(Extrait fourni)
La théorie centrale de Bill Ivey   c’est que la politique culturelle se joue de moins en moins dans les secteurs “publics” ou à “but non lucratif” mais dans l’articulation de ceux-ci avec le marché. Et pendant qu’il perdait son temps à la tête d’une agence qui tentait de financer les musées ou les bibliothèques, les questions majeures se jouaient en matière de copyright avec Disney, en matière de régulation audiovisuelle au Congrès, en matière de concentration de multinationales de l’entertainment à Wall Street, en matière de télécommunications loin des sphères culturelles, sans parler de l’avenir du disque et du livre qui se jouait loin de tous dans la Sillicon Valley avec le numérique. Autrement dit, la politique culturelle qui a tellement préoccupé Ivey n’avait qu’une importance mineure par rapport aux industries culturelles dont les décisions affectaient autrement plus les citoyens américains, et ceux du monde.

(Données)

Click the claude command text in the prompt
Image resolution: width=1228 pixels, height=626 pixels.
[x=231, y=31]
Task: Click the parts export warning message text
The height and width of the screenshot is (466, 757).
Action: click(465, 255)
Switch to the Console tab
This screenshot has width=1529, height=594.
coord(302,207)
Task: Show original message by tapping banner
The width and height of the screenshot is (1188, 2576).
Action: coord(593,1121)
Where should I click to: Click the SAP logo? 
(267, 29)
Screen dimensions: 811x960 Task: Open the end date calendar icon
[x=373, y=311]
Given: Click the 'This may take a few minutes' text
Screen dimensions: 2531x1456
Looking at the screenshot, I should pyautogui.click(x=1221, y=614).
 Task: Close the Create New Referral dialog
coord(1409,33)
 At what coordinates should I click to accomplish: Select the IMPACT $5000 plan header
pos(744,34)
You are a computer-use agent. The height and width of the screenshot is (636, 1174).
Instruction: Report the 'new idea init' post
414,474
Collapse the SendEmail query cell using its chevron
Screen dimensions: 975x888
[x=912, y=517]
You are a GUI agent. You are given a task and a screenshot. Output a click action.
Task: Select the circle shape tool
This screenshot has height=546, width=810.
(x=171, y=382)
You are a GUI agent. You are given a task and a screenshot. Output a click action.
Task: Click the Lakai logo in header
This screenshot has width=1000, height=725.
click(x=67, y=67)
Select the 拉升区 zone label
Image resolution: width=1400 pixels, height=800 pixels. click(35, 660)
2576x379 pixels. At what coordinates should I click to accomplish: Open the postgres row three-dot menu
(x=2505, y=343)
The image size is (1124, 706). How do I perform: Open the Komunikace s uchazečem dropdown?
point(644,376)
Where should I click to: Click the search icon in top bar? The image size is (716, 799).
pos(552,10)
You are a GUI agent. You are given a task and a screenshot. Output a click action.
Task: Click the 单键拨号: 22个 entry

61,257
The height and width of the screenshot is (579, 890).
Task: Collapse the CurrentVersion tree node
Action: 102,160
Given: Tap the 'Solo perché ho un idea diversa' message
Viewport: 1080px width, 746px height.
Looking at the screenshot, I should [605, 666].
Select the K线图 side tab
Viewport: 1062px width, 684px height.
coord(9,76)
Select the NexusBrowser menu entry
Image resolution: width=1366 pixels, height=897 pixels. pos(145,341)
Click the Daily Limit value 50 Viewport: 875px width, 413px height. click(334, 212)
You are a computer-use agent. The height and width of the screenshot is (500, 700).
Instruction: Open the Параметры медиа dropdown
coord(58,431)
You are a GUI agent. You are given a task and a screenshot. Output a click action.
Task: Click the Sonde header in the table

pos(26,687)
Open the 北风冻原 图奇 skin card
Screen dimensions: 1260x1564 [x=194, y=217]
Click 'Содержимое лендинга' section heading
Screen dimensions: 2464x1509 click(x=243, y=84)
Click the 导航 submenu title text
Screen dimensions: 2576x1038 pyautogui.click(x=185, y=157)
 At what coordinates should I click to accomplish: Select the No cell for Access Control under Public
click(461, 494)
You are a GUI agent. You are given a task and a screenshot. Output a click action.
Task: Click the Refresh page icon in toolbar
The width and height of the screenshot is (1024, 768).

(Consignes)
[a] Répondez à ces questions sur l'extrait consacré à Bill Ivey :
(i) Selon sa théorie centrale, où la politique culturelle se joue-t-elle de plus en plus ?
(ii) Avec quelle entreprise les questions de copyright se jouaient-elles ?
(iii) Où se jouaient les questions de concentration des multinationales de l'entertainment ?
[b] Résumez en deux phrases l'extrait consacré à Bill Ivey.

(Réponses)
[a]
(i) Dans l'articulation des secteurs publics ou à but non lucratif avec le marché.
(ii) Avec Disney.
(iii) À Wall Street.

[b] Selon la théorie centrale de Bill Ivey, la politique culturelle se joue de moins en moins dans les secteurs publics ou à but non lucratif et de plus en plus dans leur articulation avec le marché. Pendant qu'il dirigeait une agence qui tentait de financer musées et bibliothèques, les questions majeures se décidaient ailleurs (copyright, régulation audiovisuelle, concentration des multinationales, télécommunications, numérique), si bien que cette politique culturelle ne pesait guère face aux industries culturelles, dont les décisions affectaient bien davantage les citoyens.